Some call it genetic testing. For others, it’s DNA sequencing. But no matter how you want to phrase it, the era of precision medicine has arrived.
A patient’s diagnosis and treatment is now based on their individual genetic characteristics.
That’s because the convergence of high-powered computers and breakthroughs in the field of genetics is making this new paradigm of health care a reality for everyone.
Cracking the Genetic Code
In 1977, a Cambridge scientist named Frederick Sanger sequenced DNA for the first time.
By running an electric current through a gel into cell tissue, he found that DNA contained a sequence of molecules in specific patterns.
Even though it was only possible to sequence a small amount of DNA at a time, Sanger’s discovery was the genetic science equivalent of the moon landing. It started the race to crack the genetic code.
It was a small step for a man, a huge step for mankind.
In the next decade, the National Institutes of Health launched the Human Genome Project.
Its lofty goal was sequencing and mapping the first human genome. The project cost $2.7 billion and took 13 years to complete.
At the same time, a science entrepreneur named Craig Venter discovered an even faster approach.
The race to find a cheaper alternative to genome sequencing was on.
And along the way, something incredible happened…
Genetic Testing for Everyone
The quest to cheaply map the human genome converged with computing speeds that were improving exponentially.
This faster, cheaper computational power dramatically dropped the cost of sequencing the genome at a pace no one could have anticipated.
Think about this for a moment…
In the early 2000s, it cost about $100 million to decode one individual’s genome.
Ten years later, when Apple co-founder Steve Jobs found out he had pancreatic cancer, he spent $100,000 to unlock his genome.
Jobs was trying different treatments and hoped DNA would provide clues about where to turn next.
Even if you don’t have Jobs’ fortune, breakthrough technologies such as artificial intelligence and machine learning are making a full genetic screen possible for less than $1,000.
Companies such as 23andMe and Ancestry.com even offer take-home tests that link your DNA to distant relatives. They can also check your genetic risk for certain diseases.
You can buy a take-home test today for as little as $99.
But the precision medicine market expands beyond these two examples. In fact, it has the potential to grow to $22.7 billion by 2025.

- LISTED ENTRIES:
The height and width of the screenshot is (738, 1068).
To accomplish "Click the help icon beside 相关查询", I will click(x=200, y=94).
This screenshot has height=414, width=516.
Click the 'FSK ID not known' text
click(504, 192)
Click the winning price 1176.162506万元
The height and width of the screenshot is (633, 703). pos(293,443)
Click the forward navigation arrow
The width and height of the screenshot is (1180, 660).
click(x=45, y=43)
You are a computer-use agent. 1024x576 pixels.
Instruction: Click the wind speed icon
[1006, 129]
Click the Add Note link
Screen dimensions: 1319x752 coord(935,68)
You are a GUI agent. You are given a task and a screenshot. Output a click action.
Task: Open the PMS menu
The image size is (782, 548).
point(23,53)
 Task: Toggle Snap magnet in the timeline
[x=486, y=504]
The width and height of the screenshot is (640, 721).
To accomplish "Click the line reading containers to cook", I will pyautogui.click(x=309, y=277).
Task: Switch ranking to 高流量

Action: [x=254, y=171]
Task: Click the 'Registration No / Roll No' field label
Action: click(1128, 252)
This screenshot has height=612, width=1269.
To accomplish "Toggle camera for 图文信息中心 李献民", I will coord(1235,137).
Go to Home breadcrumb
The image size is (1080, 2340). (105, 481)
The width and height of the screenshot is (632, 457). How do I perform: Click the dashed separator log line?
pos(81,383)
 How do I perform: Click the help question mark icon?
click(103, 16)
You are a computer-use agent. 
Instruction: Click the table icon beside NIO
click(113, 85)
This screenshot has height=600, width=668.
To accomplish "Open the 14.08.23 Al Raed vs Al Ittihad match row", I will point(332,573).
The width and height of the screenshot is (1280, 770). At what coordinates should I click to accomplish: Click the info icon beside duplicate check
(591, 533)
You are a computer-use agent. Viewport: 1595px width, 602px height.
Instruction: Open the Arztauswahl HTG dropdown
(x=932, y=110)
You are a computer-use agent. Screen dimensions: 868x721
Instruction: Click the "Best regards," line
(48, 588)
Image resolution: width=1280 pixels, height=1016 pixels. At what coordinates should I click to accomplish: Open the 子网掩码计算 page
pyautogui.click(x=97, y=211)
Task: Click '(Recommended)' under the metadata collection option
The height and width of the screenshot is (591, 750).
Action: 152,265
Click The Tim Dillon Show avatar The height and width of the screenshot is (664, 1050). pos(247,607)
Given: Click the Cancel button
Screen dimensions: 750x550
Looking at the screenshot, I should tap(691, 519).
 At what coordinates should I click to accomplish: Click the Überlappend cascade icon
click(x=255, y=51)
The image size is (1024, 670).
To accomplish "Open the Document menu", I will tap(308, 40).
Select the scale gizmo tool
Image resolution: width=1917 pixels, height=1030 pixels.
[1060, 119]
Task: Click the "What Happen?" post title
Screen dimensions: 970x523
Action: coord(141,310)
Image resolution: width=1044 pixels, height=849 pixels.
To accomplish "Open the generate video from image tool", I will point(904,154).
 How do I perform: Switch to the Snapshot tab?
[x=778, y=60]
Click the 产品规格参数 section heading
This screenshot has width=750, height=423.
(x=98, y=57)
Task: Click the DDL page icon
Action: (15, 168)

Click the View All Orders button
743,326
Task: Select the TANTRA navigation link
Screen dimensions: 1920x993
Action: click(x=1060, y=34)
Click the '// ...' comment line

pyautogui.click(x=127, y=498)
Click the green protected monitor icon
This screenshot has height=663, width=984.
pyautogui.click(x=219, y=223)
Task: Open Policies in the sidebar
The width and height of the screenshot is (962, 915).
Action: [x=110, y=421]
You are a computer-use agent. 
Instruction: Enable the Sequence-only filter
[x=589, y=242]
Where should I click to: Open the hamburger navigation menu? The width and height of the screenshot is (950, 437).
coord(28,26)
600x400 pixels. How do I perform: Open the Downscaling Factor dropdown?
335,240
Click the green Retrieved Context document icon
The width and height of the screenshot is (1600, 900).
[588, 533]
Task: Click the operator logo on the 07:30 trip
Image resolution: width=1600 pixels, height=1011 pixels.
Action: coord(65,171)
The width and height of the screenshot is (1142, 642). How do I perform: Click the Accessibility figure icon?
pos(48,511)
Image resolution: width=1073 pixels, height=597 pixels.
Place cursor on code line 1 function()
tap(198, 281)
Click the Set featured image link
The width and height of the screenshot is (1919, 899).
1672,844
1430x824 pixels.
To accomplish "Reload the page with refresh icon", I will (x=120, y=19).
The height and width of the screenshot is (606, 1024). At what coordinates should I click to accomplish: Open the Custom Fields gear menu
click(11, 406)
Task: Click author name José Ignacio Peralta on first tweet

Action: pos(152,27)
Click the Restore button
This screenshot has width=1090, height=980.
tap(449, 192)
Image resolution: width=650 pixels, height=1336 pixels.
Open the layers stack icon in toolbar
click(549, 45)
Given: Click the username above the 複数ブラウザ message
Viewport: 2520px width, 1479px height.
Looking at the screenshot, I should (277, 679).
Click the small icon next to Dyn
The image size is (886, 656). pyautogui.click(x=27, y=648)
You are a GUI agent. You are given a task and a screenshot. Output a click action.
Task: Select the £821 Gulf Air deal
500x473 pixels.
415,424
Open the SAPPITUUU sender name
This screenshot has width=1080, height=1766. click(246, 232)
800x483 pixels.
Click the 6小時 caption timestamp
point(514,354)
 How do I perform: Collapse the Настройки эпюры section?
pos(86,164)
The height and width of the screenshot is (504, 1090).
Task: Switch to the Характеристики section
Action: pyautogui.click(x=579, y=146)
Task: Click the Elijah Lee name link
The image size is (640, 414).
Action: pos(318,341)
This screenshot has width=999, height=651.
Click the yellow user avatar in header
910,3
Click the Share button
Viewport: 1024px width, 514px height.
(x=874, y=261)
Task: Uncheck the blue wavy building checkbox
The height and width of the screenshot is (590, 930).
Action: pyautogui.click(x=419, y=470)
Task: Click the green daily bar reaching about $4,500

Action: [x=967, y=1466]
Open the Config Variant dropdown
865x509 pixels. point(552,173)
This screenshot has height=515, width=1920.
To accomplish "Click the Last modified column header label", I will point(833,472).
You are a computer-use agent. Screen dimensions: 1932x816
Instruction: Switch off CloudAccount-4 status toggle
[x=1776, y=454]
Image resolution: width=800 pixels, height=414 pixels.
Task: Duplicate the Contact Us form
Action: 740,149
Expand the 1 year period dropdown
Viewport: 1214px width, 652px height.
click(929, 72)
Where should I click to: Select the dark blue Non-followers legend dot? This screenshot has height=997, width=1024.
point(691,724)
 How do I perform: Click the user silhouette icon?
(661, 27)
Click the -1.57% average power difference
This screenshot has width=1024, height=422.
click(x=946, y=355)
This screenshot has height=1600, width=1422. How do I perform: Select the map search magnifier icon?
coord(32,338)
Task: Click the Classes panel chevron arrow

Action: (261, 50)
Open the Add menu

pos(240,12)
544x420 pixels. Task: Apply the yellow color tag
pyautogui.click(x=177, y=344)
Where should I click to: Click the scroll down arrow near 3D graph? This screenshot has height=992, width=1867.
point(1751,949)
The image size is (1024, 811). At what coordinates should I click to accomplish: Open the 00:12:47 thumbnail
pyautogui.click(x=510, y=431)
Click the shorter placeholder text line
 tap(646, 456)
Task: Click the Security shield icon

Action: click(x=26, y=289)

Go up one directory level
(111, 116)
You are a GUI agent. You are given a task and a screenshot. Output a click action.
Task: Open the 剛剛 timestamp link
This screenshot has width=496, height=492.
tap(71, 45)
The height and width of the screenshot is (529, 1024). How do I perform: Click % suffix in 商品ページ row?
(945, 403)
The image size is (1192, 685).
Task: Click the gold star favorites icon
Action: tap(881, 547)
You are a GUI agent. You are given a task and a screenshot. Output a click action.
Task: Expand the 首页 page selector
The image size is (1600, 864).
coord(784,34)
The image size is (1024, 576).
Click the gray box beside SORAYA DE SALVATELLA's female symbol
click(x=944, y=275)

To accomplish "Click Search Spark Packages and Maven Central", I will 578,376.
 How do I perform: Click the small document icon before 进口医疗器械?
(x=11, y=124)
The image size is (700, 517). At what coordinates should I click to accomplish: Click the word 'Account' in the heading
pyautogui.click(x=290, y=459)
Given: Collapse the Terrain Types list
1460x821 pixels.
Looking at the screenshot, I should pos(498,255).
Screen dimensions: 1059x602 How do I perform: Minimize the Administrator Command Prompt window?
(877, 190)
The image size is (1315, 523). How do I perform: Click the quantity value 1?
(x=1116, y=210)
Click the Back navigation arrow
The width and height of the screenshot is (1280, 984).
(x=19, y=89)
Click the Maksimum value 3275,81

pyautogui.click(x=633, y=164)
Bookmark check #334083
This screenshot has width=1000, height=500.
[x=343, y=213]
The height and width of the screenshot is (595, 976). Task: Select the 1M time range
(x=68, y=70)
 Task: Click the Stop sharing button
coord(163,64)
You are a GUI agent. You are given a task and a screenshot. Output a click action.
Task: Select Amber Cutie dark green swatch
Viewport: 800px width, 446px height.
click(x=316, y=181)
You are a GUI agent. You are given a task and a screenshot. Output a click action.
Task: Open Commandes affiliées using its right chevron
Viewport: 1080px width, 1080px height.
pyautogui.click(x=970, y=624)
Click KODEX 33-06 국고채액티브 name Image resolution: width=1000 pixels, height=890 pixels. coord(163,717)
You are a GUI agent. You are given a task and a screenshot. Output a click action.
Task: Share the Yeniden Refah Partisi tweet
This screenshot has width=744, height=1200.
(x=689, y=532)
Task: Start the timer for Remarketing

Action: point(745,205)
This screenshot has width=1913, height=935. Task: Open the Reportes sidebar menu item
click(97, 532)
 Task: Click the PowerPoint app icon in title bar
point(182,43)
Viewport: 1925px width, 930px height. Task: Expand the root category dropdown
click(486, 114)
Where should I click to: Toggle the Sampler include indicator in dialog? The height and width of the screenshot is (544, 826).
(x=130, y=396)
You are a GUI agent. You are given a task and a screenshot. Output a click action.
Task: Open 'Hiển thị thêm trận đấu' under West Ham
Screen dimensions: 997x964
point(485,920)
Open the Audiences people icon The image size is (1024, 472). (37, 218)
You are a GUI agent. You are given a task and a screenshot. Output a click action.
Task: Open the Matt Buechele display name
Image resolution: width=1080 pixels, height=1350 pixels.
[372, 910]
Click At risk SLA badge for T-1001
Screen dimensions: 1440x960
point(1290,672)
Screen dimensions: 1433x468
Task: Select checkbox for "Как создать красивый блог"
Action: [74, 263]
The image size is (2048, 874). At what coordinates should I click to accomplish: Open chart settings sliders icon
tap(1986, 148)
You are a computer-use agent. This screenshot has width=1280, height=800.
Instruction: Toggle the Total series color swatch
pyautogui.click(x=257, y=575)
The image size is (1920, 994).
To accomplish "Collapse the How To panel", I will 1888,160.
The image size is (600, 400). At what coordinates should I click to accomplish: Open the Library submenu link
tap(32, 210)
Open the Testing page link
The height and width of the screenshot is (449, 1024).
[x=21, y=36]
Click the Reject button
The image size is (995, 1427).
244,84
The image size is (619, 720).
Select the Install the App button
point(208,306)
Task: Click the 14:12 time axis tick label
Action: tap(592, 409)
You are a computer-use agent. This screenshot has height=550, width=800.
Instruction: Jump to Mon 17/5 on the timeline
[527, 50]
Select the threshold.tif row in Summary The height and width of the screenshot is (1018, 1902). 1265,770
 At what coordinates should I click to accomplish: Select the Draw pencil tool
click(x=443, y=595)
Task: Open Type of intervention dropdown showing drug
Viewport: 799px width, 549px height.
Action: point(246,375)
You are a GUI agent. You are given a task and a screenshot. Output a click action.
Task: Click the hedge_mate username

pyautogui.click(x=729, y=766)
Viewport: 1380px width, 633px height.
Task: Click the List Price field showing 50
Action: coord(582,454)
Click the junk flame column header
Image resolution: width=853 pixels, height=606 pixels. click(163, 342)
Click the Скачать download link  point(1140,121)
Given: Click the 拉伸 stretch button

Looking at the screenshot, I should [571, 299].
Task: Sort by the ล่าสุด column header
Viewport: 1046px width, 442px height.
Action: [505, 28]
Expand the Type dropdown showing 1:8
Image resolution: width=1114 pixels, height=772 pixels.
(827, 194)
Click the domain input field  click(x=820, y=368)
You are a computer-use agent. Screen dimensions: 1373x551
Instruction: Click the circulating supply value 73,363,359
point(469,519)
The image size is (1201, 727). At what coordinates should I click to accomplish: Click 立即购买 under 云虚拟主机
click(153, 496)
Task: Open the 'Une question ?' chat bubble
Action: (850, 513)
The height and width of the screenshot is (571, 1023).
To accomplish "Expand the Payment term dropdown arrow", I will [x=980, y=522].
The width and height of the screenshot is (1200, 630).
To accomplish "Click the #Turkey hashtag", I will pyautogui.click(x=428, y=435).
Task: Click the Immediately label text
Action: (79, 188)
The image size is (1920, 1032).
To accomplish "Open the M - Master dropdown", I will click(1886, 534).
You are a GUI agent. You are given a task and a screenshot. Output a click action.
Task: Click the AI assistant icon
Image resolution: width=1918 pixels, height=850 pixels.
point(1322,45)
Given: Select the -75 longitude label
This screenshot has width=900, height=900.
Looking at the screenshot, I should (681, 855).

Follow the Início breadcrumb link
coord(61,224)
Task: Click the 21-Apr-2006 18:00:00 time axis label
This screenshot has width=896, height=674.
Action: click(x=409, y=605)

- DIRECTIONS: Repeat the part of the genetic testing text between "Jobs was trying" and "less than $1,000.", inclusive. Rely only on the text about genetic testing to do this.

- SOLVED EXERCISE:
Jobs was trying different treatments and hoped DNA would provide clues about where to turn next.
Even if you don’t have Jobs’ fortune, breakthrough technologies such as artificial intelligence and machine learning are making a full genetic screen possible for less than $1,000.